Robert Crosbie wrote:
“Dogmatism is a failing of many. I think it is engendered by a feeling of insecurity, in reality, while endeavoring to assure oneself and others of the certainty of one’s knowledge. Of course there are other kinds, such as the maintenance of one’s own opinion simply because it is one’s opinion – an egotistical assertion. Dogma is said to be that which appears good and right to one ; Dogmatism , arrogance usually, is assertion. It always calls up to my mind the idea of the assertion of a statement the proof of which is unattainable. One may speak convincingly of that which to him is true, without incurring the charge of dogmatism. When we are convinced of the truth of a matter, there is no reason why we should not voice that conviction as strongly as the case demands, but there is no reason why, in such case, we should demand acceptance of it. In our case, we do not demand acceptance of Theosophy ; we point out its principles and their applications. Theosophy makes certain statements as being matter of knowledge by perfected men, but not as statements to be believed. It is shown that such knowledge, being acquired by Them from observation and experience in many bodies, can be reached by all men, and the ways to do so are pointed out. The reasonableness of the claim of knowledge takes the statement out of the realm of dogma.” (1)

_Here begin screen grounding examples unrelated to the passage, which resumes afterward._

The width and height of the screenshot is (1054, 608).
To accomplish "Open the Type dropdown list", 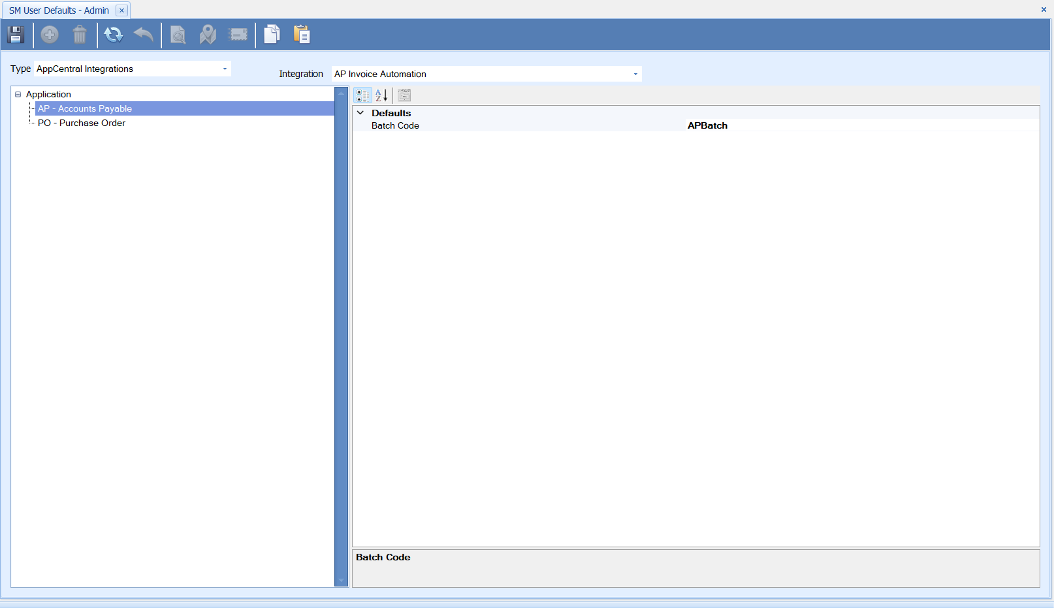I will click(x=225, y=69).
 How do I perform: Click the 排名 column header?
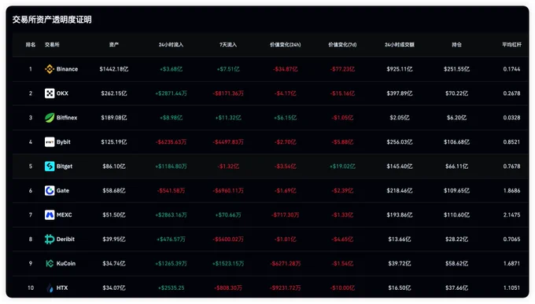pyautogui.click(x=31, y=45)
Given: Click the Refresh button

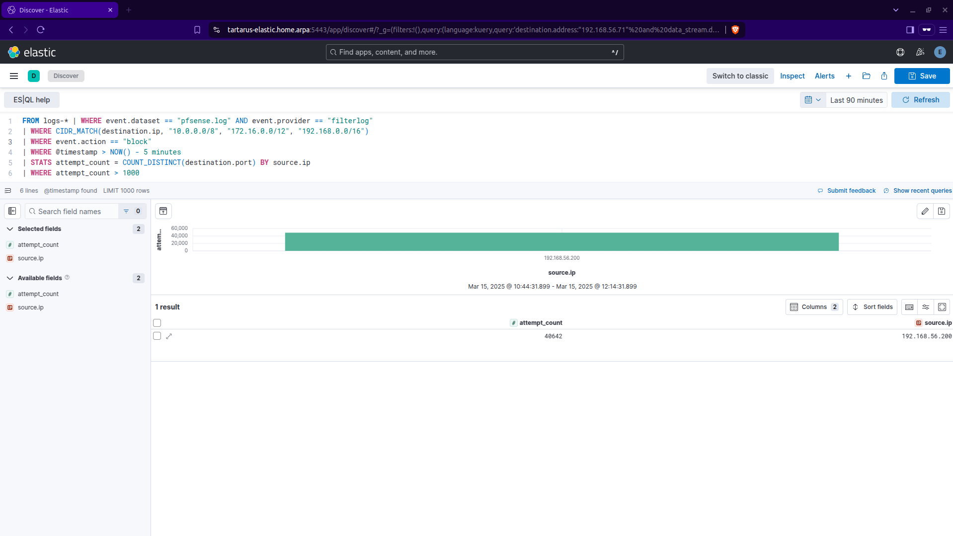Looking at the screenshot, I should pos(920,100).

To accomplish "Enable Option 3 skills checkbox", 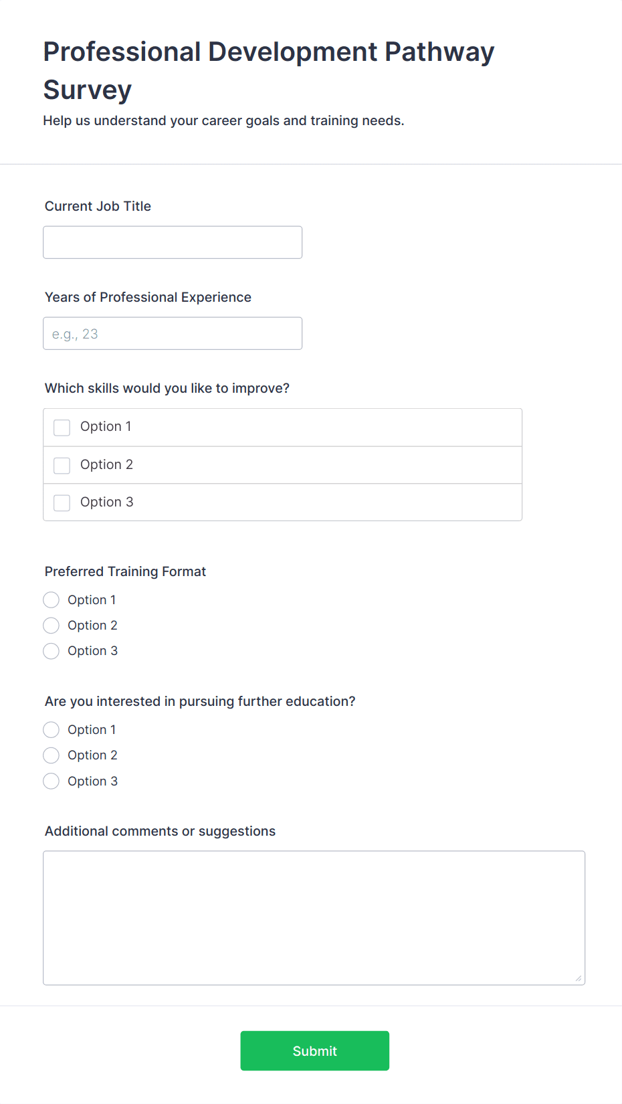I will click(x=62, y=502).
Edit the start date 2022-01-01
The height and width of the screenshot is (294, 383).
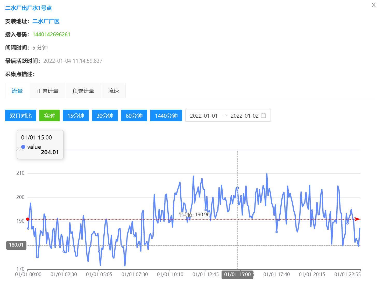[204, 116]
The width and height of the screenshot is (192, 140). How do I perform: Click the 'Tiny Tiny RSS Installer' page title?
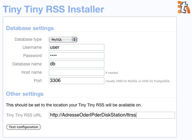tap(54, 9)
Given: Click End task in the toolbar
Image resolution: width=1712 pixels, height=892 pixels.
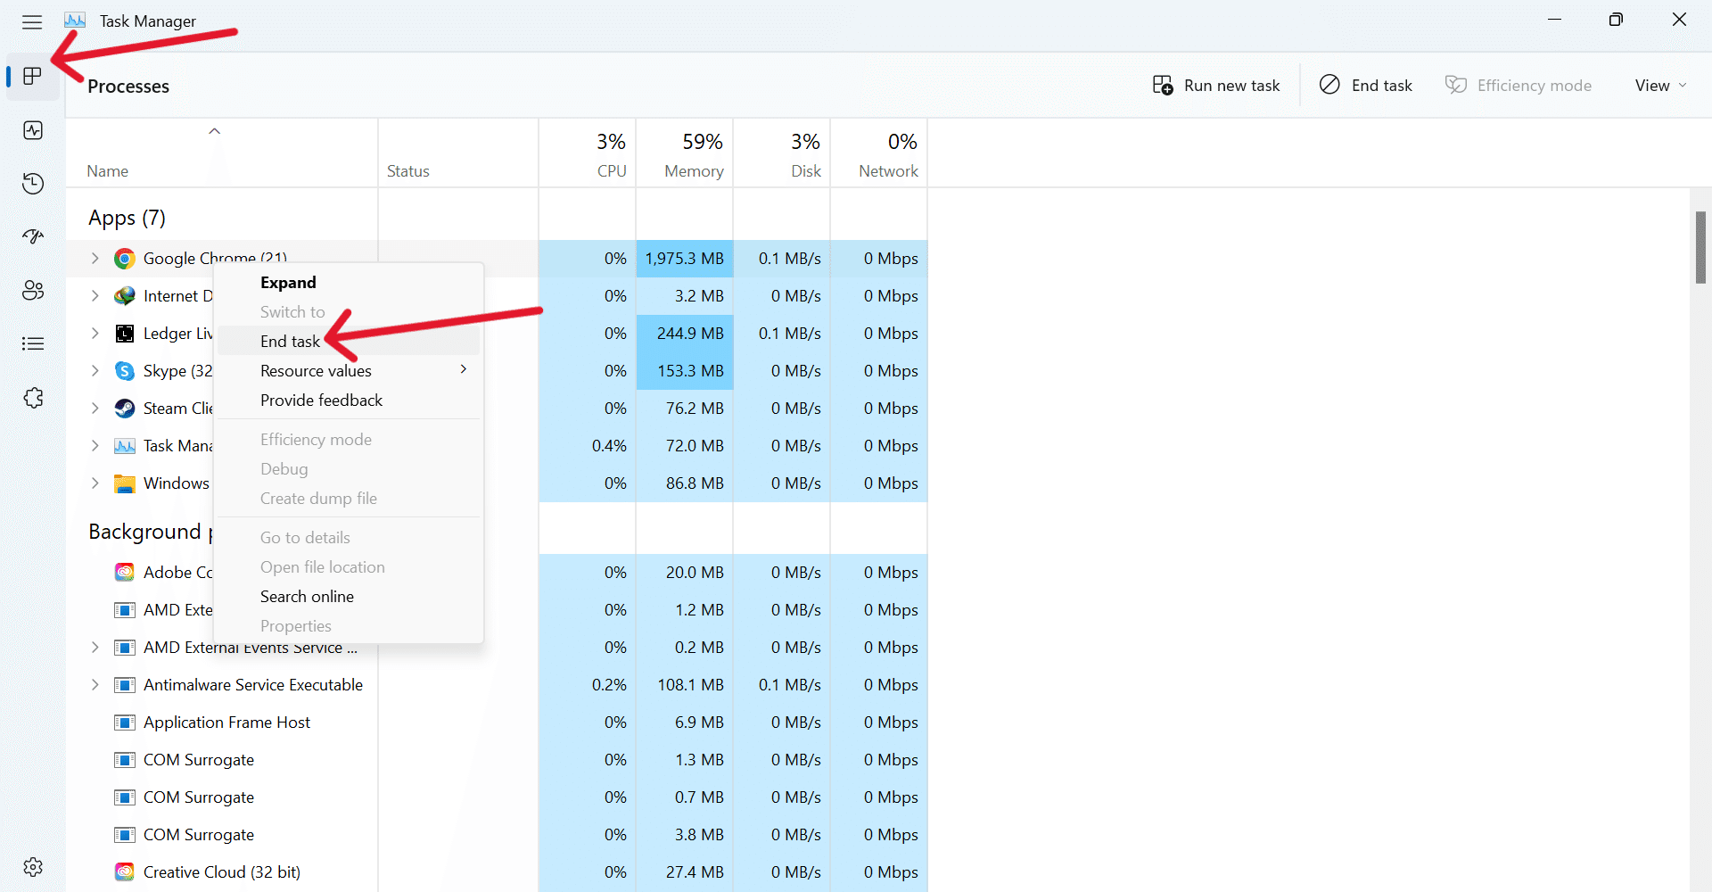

Indeed, Theosophy is about expanding consciousness, not about believing this or that idea in dead letter. Robert Crosbie added:
“Consciousness is ubiquitious, and can neither be localized nor centered on, nor in, any particular subject, nor can it be limited. Its effects alone pertain to the region of matter, for thought is an energy that affects matter in various ways, but consciousness per se does not belong to the plane of materiality.” (2)
This can be called Jnana Yoga, Dzyan, Zen, Raja Yoga, true Philosophy, Universal Wisdom, Esoteric Contemplation, etc .
(1) “The Friendly Philosopher”, Robert Crosbie, The Theosophy Company, Los Angeles, 1945, 415 pp., see p. 114.
(2) From the same book and page as previous quotation.